Edward Ye
About Edward Ye
Edward Ye serves as Cenntro’s Acting Chief Financial Officer and Principal Accounting Officer, appointed March 1, 2024; he was previously Financial Director since December 2019. Biographies in Cenntro’s 2025 proxy refer to him as Chief Financial Officer, while Q3’25 and Q1’25 10-Q signatures list him as Acting CFO, indicating the designation varied across filings.
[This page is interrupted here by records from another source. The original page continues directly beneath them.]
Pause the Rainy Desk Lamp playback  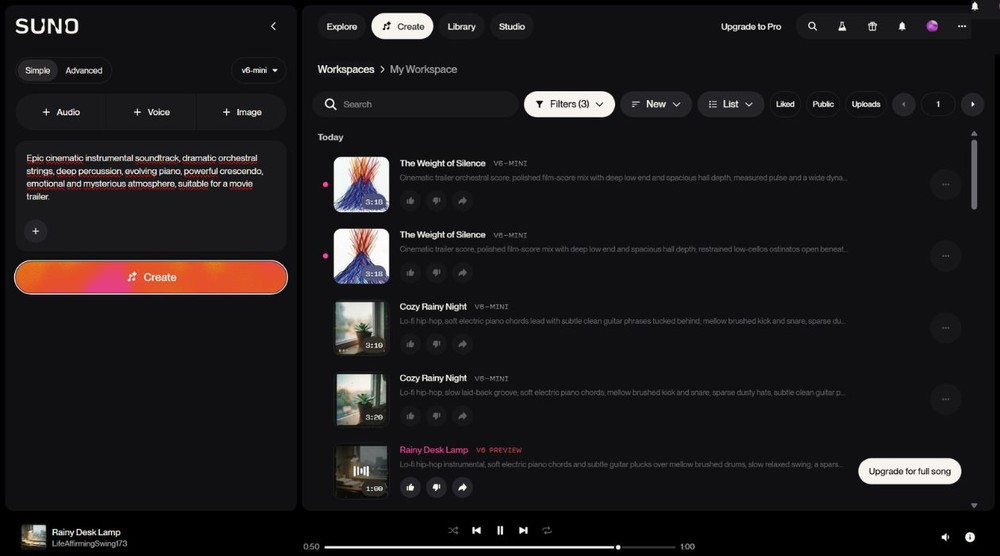pos(500,530)
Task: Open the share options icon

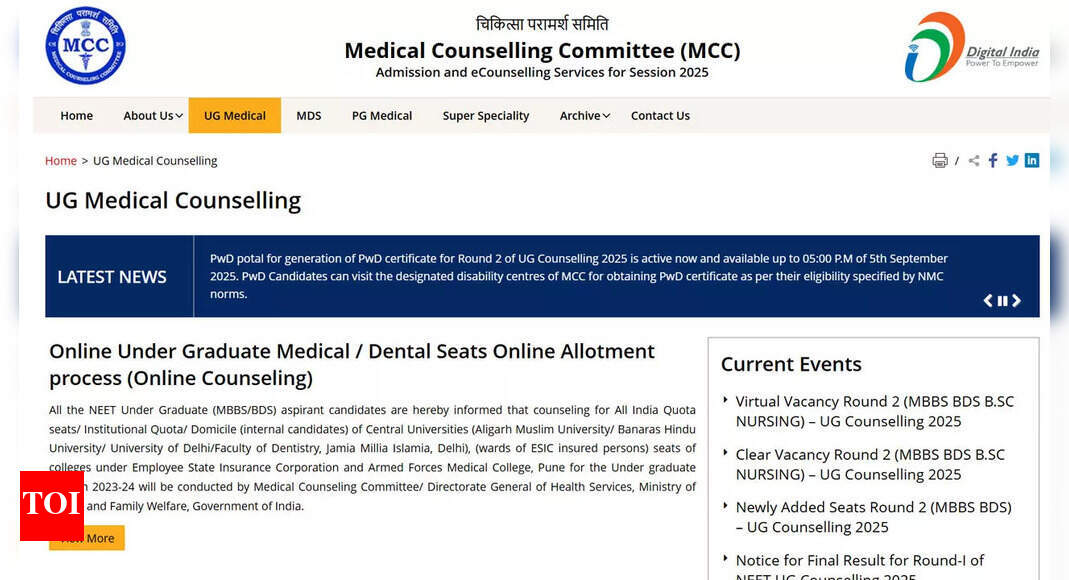Action: [x=973, y=160]
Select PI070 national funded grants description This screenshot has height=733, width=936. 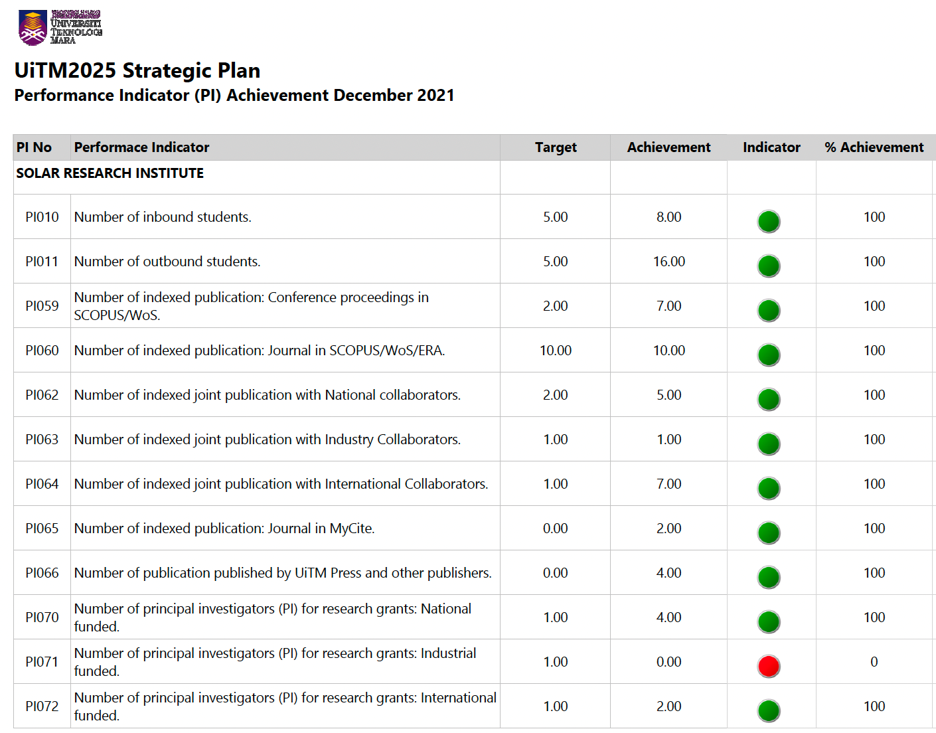coord(272,617)
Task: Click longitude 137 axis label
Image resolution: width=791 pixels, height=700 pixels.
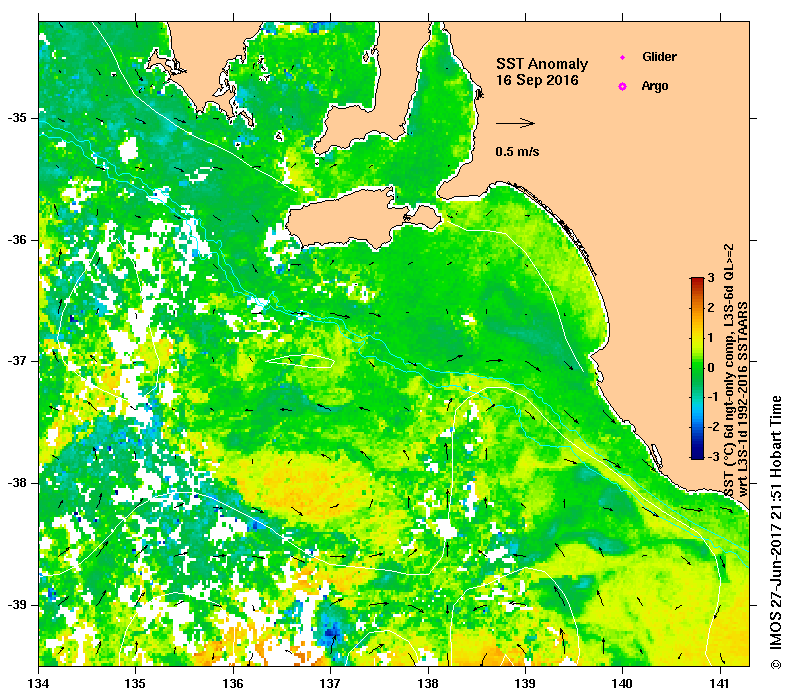Action: [x=330, y=684]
He is 35 in the 2025 proxy (34 in the 2024 proxy) and holds a B.S. in Accounting (Hong Kong Baptist University) and an M.Sc. in Corporate Finance (Bayes Business School, City, University of London); he earlier worked as a Senior Associate at Deloitte (2012–2017) with IPO experience across multiple sectors . Operational performance during his tenure as a senior finance leader shows revenue scaling from ~$10.4M in FY23 to ~$31.3M in FY24; EBITDA loss narrowed in FY24 vs FY23 (see table below) .
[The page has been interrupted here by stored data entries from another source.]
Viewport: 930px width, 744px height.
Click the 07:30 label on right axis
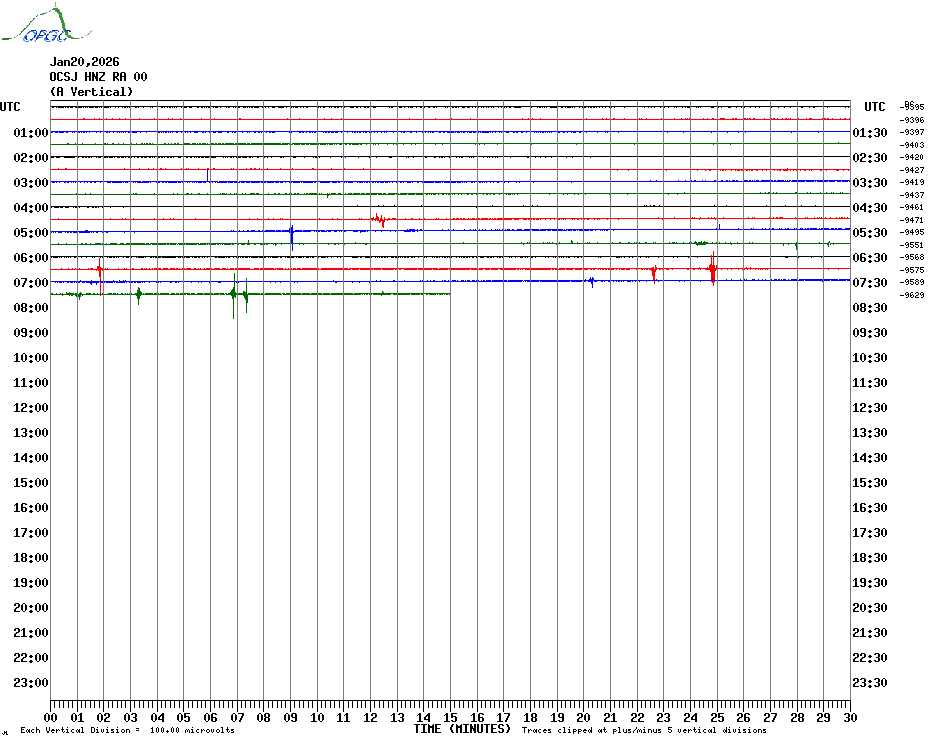coord(868,283)
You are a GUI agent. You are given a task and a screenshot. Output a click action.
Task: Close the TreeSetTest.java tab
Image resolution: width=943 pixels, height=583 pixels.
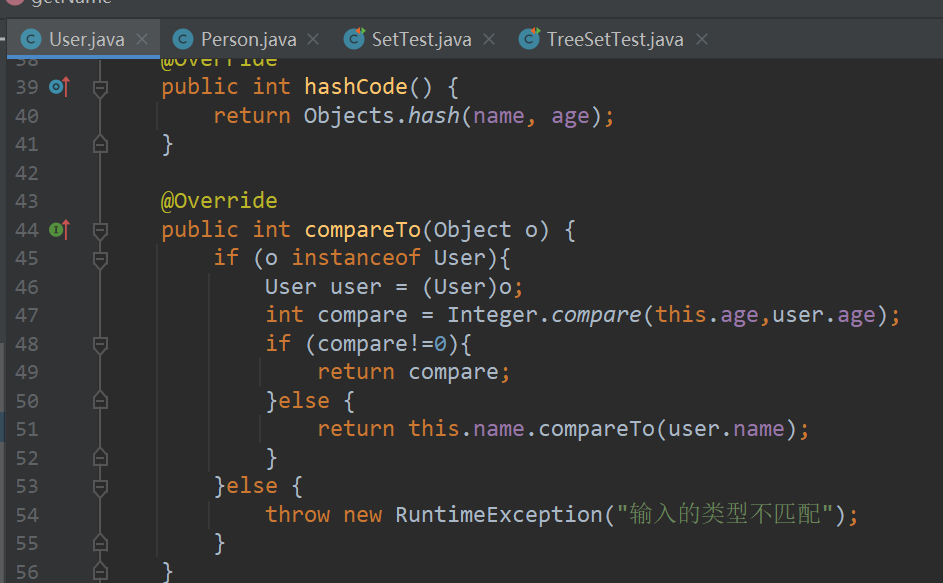click(701, 39)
| Metric | FY 2023 | FY 2024 |
|---|---|---|
| Revenue (USD) | $10,425,659 | $31,297,393 |
| EBITDA (USD) | -$41,573,505* | -$29,621,277* |
- Values retrieved from S&P Global.
Past Roles
| Organization | Role | Years | Strategic Impact |
|---|---|---|---|
| Cenntro | Acting CFO; Principal Accounting Officer | 2024–present | Assumed principal financial officer role; signs SOX certifications on periodic filings . |
| Cenntro | Financial Director | 2019–2024 | Senior finance leadership during commercial scaling . |
| Deloitte Touche Tohmatsu Limited | Senior Associate | 2012–2017 | Assisted US/HK IPOs across multiple industries . |
External Roles
No current public-company board roles or committee positions for Mr. Ye are disclosed in the 2024 or 2025 proxies’ executive biographies .
Fixed Compensation
| Component | FY 2023 | FY 2024 | Notes |
|---|---|---|---|
| Base Salary (USD) | $59,314 | $85,368 | Appointment letter sets acting CFO annual compensation at $91,555 effective Mar 1, 2024 . |
| Target Bonus (%) | Not disclosed | Not disclosed | No STI target % disclosed in proxies . |
| Actual Bonus Paid (USD) | — | — | No bonuses shown for Ye in 2023–2024 . |
| Stock Awards (USD) | $71,660 | $71,660 | Footnote (3) text references grants to another officer; Ye’s line-item fair value is disclosed but grant specifics for Ye are not detailed . |
| All Other Compensation (USD) | — | — | Not disclosed. |
| Total (USD) | $130,974 | $157,028 | — |
Performance Compensation
- Equity program architecture (2023 Plan): allows ISOs/NSOs, RSAs/RSUs, SARs, cash and performance-based awards; committee discretion on performance criteria; repricing and cancel/re-grant authority with participant consent; potential acceleration upon change-of-control may be provided in award or other agreements .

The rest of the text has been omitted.